Hello @sergdpi , I'm trying to do almost the same query that you did with AWS SQS number of messages visible. Mine actually looks like this:

external:
  - seriesQuery: 'aws_sqs_approximate_number_of_messages_visible_average{queue_name="mysqs"}'
        seriesFilters: []
        resources:
          overrides:
            kubernetes_namespace:
              resource: namespace
        name:
          as: "approximate_number_of_messages_visible_mysqs"
          matches: ""
        metricsQuery: max_over_time(aws_sqs_approximate_number_of_messages_visible_average{<<.LabelMatchers>>}[15m])

Sadly, I get the following in my adapter logs

I0811 10:22:09.562542       1 api.go:74] GET http://prometheus:80/api/v1/series?match%5B%5D=aws_sqs_approximate_number_of_messages_visible_average%7Bqueue_name%3D%22mysqs%22%7D&start=1628677269.56 200 OK
I0811 10:22:09.562618       1 api.go:93] Response Body: {"status":"success","data":[]}

The GET to prometheus returns an empty result even though there are metrics in Prometheus itself

aws_sqs_approximate_number_of_messages_visible_average{app="prometheus-cloudwatch-exporter", app_kubernetes_io_managed_by="Helm", chart="prometheus-cloudwatch-exporter-0.16.0", exported_job="aws_sqs", heritage="Helm", instance="10.x.x.x:9106", job="kubernetes-service-endpoints", kubernetes_name="prometheus-cloudwatch-exporter", kubernetes_namespace="monitoring", kubernetes_node="kube-worker-1", queue_name="mysqs", release="prometheus-cloudwatch-exporter"}

So, I'm not able to get those metrics in k8s external apis (even though I have other external metrics taken from prometheus, i.e. the number of http_requests that I use for another type of HPA)

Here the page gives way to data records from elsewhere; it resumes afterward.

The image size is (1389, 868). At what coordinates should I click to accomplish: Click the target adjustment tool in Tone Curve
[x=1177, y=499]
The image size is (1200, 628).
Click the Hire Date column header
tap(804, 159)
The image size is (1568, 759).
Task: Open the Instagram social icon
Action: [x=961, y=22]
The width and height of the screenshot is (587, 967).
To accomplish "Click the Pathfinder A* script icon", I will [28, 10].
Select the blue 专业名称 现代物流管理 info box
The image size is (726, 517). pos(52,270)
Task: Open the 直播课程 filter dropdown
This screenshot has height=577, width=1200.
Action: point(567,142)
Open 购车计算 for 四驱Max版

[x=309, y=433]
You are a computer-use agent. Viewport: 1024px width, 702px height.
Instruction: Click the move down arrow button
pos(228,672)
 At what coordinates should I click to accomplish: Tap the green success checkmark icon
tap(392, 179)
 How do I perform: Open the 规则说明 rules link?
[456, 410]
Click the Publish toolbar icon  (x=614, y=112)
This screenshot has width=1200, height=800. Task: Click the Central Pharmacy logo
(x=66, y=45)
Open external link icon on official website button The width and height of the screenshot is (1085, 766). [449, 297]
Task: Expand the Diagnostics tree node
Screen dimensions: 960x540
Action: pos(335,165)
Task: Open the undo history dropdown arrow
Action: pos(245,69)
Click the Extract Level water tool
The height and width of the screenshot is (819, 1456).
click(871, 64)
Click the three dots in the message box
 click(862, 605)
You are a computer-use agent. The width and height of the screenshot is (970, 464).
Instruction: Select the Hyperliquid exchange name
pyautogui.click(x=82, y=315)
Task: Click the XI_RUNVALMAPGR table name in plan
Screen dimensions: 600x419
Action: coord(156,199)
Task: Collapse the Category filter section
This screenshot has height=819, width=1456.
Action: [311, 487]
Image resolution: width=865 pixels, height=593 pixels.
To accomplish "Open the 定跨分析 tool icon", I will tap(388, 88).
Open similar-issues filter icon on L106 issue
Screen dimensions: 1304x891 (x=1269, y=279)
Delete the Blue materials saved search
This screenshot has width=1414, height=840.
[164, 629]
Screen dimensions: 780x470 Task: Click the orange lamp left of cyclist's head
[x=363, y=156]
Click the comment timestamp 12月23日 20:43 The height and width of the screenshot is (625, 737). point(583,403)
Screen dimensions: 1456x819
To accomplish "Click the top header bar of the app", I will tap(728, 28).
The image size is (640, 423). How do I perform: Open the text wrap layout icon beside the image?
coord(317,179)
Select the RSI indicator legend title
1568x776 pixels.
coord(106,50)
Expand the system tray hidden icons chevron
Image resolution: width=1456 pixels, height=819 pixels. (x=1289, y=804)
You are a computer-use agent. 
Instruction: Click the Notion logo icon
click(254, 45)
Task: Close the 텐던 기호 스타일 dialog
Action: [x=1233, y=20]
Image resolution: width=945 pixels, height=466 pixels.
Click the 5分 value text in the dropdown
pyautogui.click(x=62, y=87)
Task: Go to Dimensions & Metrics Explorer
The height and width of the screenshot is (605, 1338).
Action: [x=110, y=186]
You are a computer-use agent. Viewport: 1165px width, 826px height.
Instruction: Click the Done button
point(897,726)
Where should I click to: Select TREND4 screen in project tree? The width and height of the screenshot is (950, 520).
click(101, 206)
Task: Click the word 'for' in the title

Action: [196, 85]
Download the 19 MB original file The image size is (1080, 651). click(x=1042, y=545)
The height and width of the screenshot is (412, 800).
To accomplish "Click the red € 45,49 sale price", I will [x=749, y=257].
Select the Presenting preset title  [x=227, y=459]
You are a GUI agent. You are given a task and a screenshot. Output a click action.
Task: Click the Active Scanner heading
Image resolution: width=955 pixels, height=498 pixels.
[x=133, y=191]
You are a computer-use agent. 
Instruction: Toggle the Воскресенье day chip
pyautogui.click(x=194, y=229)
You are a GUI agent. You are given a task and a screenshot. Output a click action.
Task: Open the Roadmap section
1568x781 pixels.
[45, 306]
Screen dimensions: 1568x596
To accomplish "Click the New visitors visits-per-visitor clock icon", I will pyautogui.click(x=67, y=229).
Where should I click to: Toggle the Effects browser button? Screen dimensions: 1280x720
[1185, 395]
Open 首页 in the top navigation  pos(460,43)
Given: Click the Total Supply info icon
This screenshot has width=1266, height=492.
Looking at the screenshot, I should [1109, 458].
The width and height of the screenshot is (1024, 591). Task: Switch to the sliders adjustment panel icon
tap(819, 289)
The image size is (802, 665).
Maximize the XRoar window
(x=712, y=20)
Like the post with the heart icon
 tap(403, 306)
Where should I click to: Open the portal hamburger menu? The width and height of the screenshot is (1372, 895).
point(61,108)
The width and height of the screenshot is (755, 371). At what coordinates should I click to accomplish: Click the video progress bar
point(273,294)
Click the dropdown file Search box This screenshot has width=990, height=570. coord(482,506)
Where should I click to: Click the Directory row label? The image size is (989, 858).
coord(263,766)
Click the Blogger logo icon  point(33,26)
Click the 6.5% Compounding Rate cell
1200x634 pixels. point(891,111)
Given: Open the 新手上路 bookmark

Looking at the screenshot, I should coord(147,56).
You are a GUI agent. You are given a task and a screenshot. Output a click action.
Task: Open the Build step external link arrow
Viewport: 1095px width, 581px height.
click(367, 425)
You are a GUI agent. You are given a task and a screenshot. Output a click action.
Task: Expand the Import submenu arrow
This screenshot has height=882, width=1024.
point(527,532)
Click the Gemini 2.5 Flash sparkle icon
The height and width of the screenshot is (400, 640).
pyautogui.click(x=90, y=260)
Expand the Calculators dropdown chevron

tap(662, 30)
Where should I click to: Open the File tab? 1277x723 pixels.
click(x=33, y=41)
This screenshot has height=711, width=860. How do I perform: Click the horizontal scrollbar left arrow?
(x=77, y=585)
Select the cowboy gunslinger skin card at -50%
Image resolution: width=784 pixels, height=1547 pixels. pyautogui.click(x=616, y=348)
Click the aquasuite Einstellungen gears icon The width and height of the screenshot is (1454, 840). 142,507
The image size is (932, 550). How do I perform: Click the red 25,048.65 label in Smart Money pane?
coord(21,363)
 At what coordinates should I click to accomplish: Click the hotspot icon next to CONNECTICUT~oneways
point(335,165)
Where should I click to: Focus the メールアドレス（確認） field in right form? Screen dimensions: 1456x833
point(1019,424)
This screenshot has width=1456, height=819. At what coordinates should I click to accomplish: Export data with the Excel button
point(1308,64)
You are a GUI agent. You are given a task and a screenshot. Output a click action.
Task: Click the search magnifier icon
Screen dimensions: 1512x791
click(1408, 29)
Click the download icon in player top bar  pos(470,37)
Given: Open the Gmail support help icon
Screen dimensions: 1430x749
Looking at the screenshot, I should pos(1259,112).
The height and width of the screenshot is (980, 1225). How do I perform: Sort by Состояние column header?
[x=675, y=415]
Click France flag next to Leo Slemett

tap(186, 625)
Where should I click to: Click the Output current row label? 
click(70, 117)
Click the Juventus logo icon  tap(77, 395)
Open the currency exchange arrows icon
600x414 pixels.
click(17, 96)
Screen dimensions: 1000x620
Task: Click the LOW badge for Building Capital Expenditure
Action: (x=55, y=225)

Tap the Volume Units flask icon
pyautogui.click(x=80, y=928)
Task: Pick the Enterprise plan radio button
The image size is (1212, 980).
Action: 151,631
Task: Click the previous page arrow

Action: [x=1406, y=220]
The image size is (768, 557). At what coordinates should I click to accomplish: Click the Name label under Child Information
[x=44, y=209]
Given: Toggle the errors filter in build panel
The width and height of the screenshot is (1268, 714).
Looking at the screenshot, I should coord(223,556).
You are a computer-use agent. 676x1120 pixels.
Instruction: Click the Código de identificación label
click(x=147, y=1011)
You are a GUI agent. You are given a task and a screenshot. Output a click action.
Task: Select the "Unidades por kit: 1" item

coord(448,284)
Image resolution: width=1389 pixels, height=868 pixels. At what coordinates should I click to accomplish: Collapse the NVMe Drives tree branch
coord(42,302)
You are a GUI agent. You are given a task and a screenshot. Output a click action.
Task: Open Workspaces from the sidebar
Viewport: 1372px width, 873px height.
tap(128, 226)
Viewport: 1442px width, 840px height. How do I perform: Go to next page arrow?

k get --raw /apis/external.metrics.k8s.io/v1beta1 | jq .
{
  "kind": "APIResourceList",
  "apiVersion": "v1",
  "groupVersion": "external.metrics.k8s.io/v1beta1",
  "resources": [
    {
      "name": "http_server_requests_rate_10m",
      "singularName": "",
      "namespaced": true,
      "kind": "ExternalMetricValueList",
      "verbs": [
        "get"
      ]
    },
    {
      "name": "http_server_requests_seconds_count",
      "singularName": "",
      "namespaced": true,
      "kind": "ExternalMetricValueList",
      "verbs": [
        "get"
      ]
    },
    {
      "name": "http_server_requests_rate_5m",
      "singularName": "",
      "namespaced": true,
      "kind": "ExternalMetricValueList",
      "verbs": [
        "get"
      ]
    }
  ]
}

Do some of you have any clue on why I'm not able to get those metrics to work? I'm using the latest prom adapter version 0.8.4 and I've also set the --metrics-max-age=15m argument in the deploy. Thanks for your help!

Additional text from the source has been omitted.